Morgan wandered south along Avenue Road in the late afternoon, passing through what he regarded as home territory. Sauntering by Annesley Hall and Victoria University, down past St. Michael’s College, he acknowledged that his roots were right here. The University of Toronto was oddly secluded from its urban setting and yet criss-crossed with busy streets that declared its relevance to the city and world at large. This was where he had stepped outside the boundaries of his upbringing. He had been raised in Cabbagetown during its transition from poor place to rich, but he grew up in a different way between Queen’s Park and Bloor Street.

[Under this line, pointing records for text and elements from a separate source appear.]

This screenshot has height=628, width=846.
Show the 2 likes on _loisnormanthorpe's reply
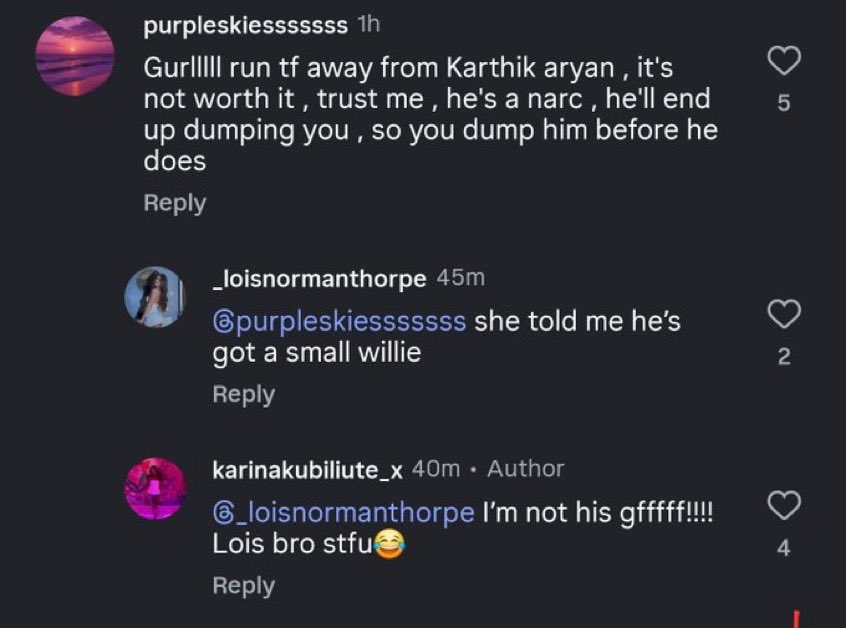(784, 357)
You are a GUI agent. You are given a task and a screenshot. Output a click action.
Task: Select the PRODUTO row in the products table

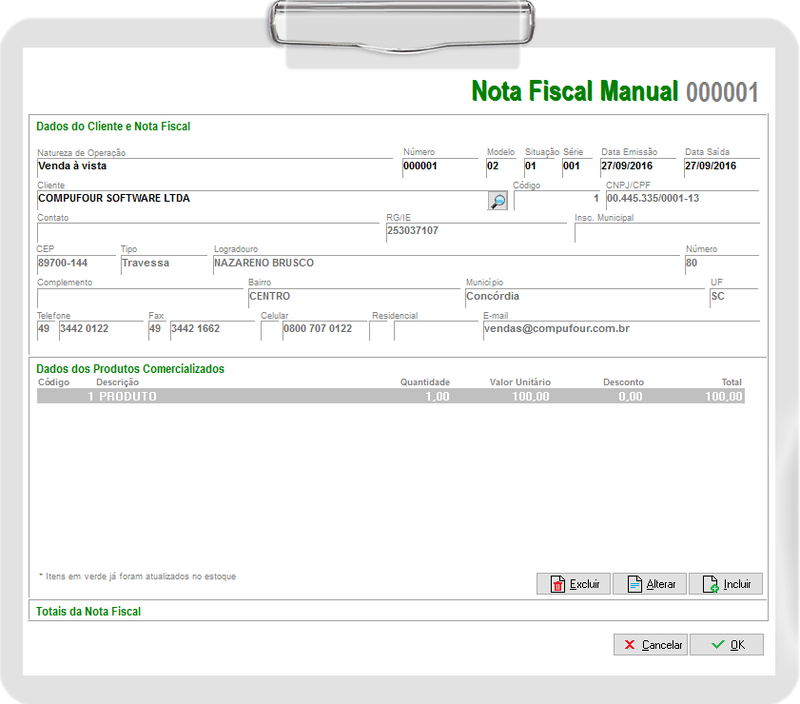(x=390, y=397)
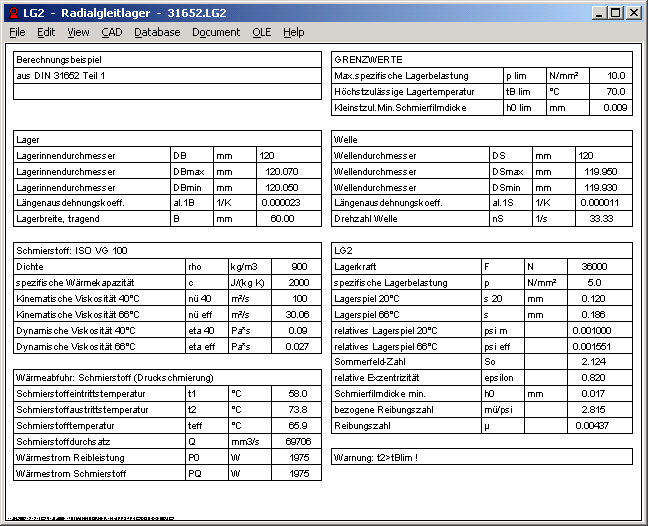This screenshot has height=526, width=648.
Task: Open the Database menu
Action: point(157,32)
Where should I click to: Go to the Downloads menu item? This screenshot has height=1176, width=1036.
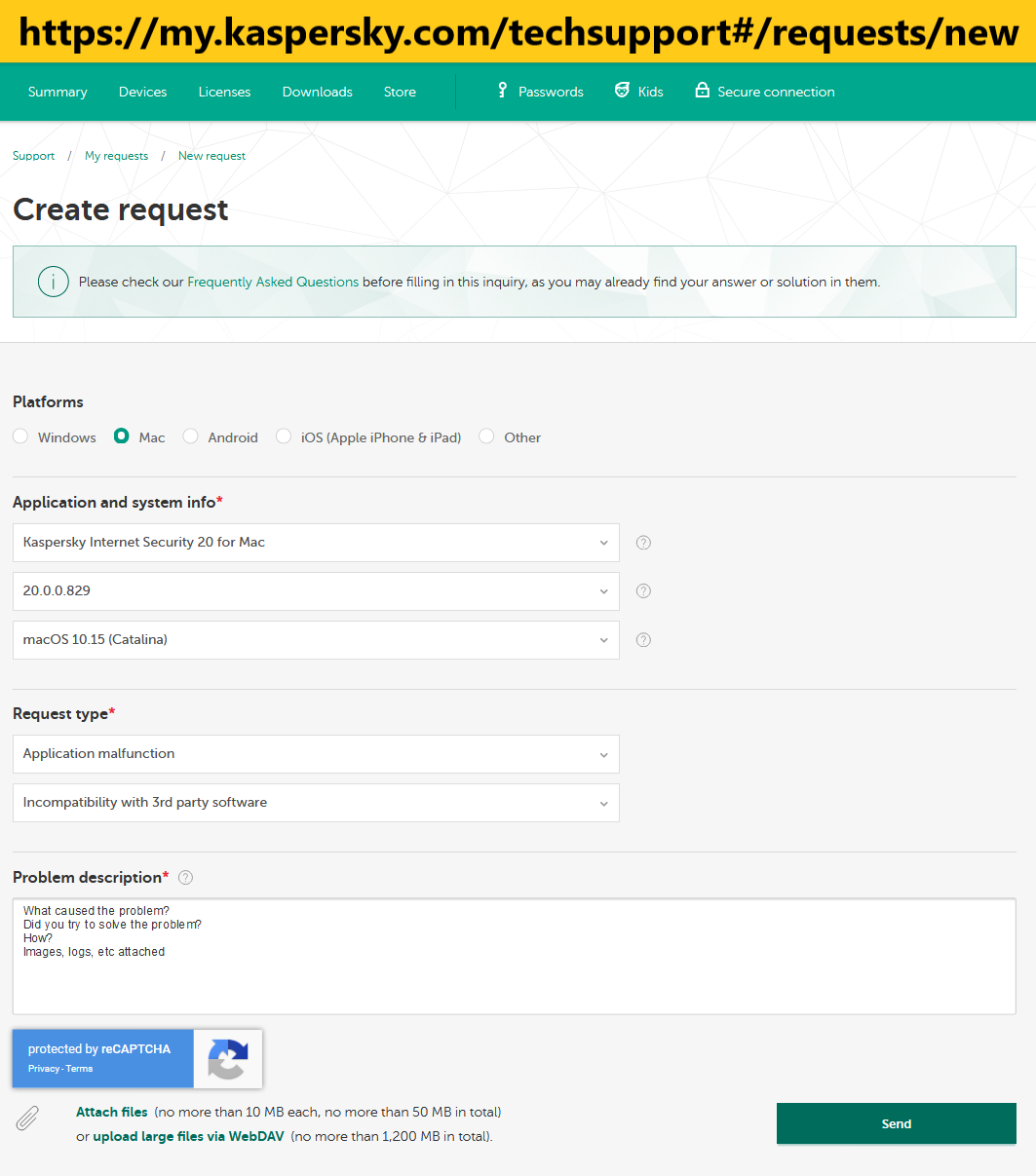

Walking east along College Street, he spied with satisfaction the familiar planes of glass and granite shimmering in the cool autumn sky, but until he was almost at Bay Street, nearly in front of police headquarters, he had no sense of the parts coming together. The entire complex, which took up the better part of a city block, was a building that literally worked — a marvel of materials and design. The rosy pink granite and gunmetal steel that might have been daunting deconstructed with casual elegance as one entered from the street and walked through a welcoming mélange of space sculptured on a human scale. The imposing structure, redolent with power and authority, was still a secure and accessible place for visitors and people who worked there. Morgan regretted that to truly appreciate the whole one would need to clear away the surrounding buildings. The structure must have been breathtaking on the drawing boards.